Using the data beneath this instruction, retype only the lines from the one that contains "You are a GUI" down to the one that contains "Task: Click the", both included, exactly as they appear.

[Given entries]
──────────────────────────────

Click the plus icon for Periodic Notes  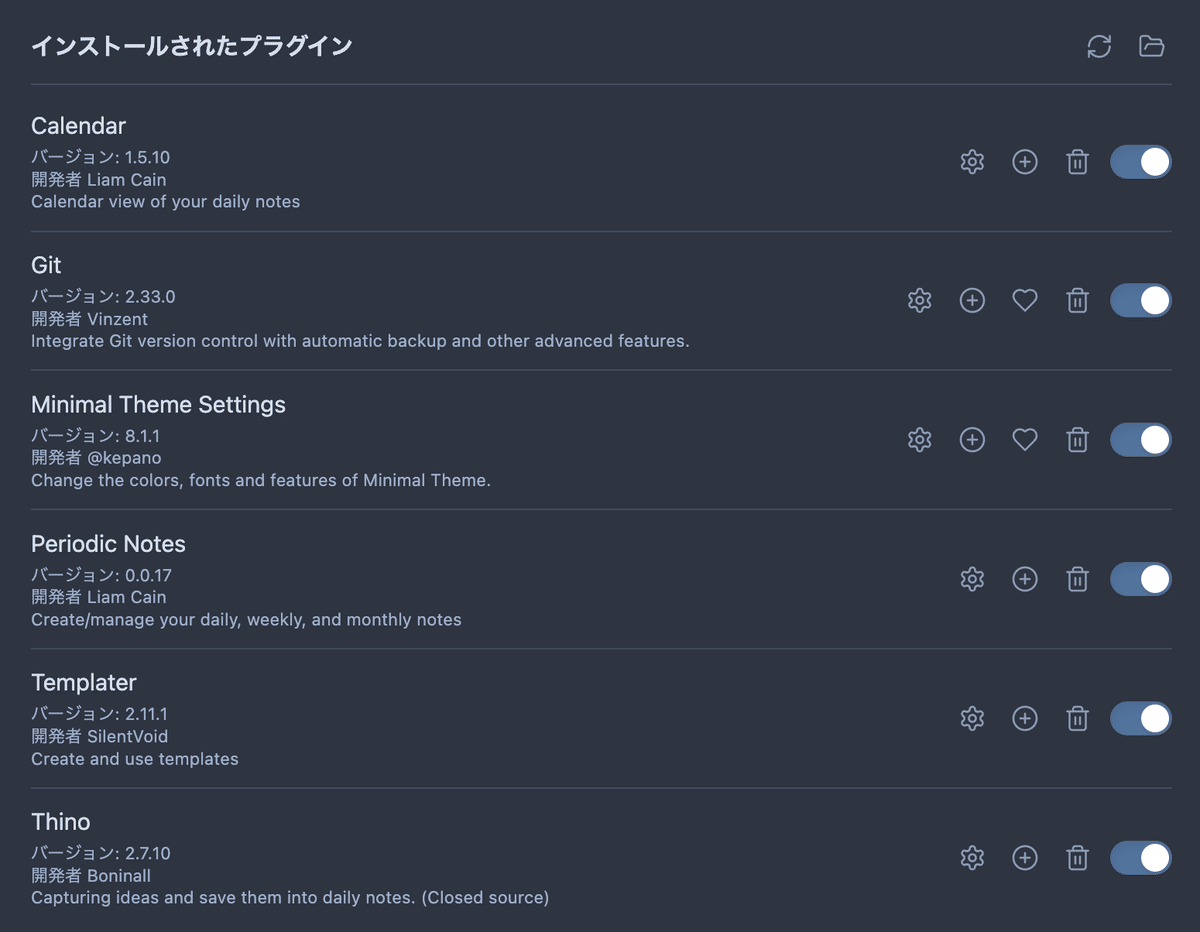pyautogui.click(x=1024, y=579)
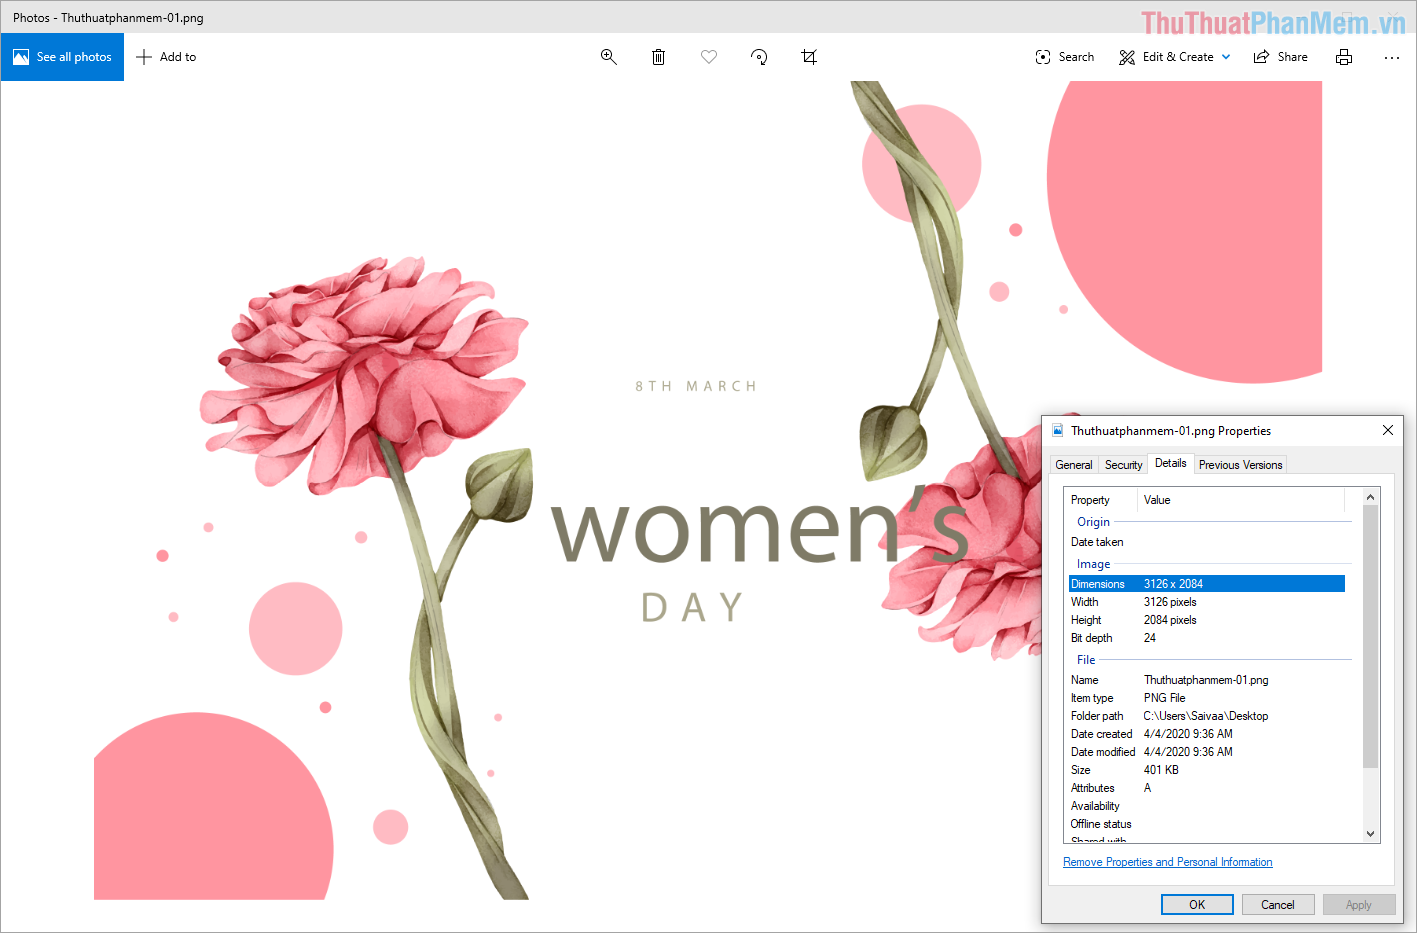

──────────────────────────────

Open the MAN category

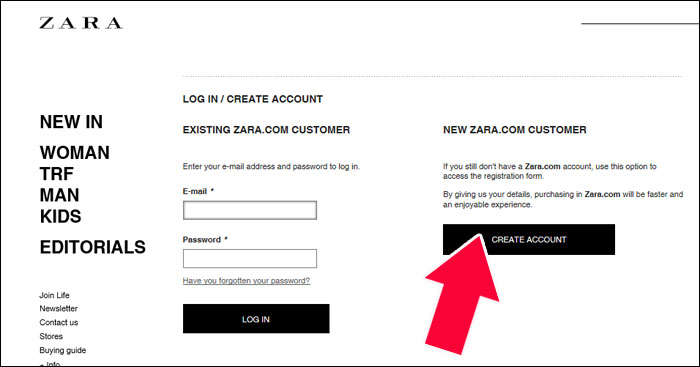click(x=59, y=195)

──────────────────────────────

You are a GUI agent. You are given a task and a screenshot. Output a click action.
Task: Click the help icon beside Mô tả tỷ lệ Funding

──────────────────────────────

[Solution to this task]
You are a GUI agent. You are given a task and a screenshot. Output a click action.
Task: Click the help icon beside Mô tả tỷ lệ Funding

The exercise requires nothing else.